# Exercise description
The whole listing is to be set down again without alteration.

■ ■ ■ ■ ■

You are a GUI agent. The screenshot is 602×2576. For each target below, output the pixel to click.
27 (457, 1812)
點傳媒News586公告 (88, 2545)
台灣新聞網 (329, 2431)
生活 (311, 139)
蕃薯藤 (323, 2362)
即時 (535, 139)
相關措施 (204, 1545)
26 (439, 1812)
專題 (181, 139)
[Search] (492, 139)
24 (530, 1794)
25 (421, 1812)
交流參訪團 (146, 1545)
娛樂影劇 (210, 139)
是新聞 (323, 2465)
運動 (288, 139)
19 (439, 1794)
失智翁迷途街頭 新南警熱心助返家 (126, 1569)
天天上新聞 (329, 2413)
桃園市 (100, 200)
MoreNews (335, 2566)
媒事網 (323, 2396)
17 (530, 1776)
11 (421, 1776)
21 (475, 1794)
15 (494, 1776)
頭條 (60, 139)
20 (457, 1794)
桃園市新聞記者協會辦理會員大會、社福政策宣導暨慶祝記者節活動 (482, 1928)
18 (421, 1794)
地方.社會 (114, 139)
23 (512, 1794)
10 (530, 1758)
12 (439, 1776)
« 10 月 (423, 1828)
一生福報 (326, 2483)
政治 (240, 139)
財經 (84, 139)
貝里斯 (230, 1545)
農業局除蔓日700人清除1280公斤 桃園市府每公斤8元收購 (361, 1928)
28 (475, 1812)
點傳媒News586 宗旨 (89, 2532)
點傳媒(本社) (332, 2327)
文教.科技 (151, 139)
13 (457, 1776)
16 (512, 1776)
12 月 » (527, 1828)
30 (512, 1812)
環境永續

■ ■ ■ ■ ■

# Response to the task
You are a GUI agent. The screenshot is 602×2576. For each target below, output the pixel to click.
27 (457, 1812)
點傳媒News586公告 (88, 2545)
台灣新聞網 (329, 2431)
生活 (311, 139)
蕃薯藤 (323, 2362)
即時 (535, 139)
相關措施 (204, 1545)
26 (439, 1812)
專題 (181, 139)
[Search] (492, 139)
24 (530, 1794)
25 (421, 1812)
交流參訪團 (146, 1545)
娛樂影劇 (210, 139)
是新聞 (323, 2465)
運動 (288, 139)
19 (439, 1794)
失智翁迷途街頭 新南警熱心助返家 (126, 1569)
天天上新聞 (329, 2413)
桃園市 (100, 200)
MoreNews (335, 2566)
媒事網 (323, 2396)
17 (530, 1776)
11 (421, 1776)
21 (475, 1794)
15 (494, 1776)
頭條 (60, 139)
20 (457, 1794)
桃園市新聞記者協會辦理會員大會、社福政策宣導暨慶祝記者節活動 (482, 1928)
18 (421, 1794)
地方.社會 (114, 139)
23 (512, 1794)
10 (530, 1758)
12 (439, 1776)
« 10 月 (423, 1828)
一生福報 (326, 2483)
政治 (240, 139)
財經 (84, 139)
貝里斯 (230, 1545)
農業局除蔓日700人清除1280公斤 桃園市府每公斤8元收購 (361, 1928)
28 (475, 1812)
點傳媒News586 宗旨 (89, 2532)
點傳媒(本社) (332, 2327)
文教.科技 (151, 139)
13 (457, 1776)
16 (512, 1776)
12 月 » (527, 1828)
30 (512, 1812)
環境永續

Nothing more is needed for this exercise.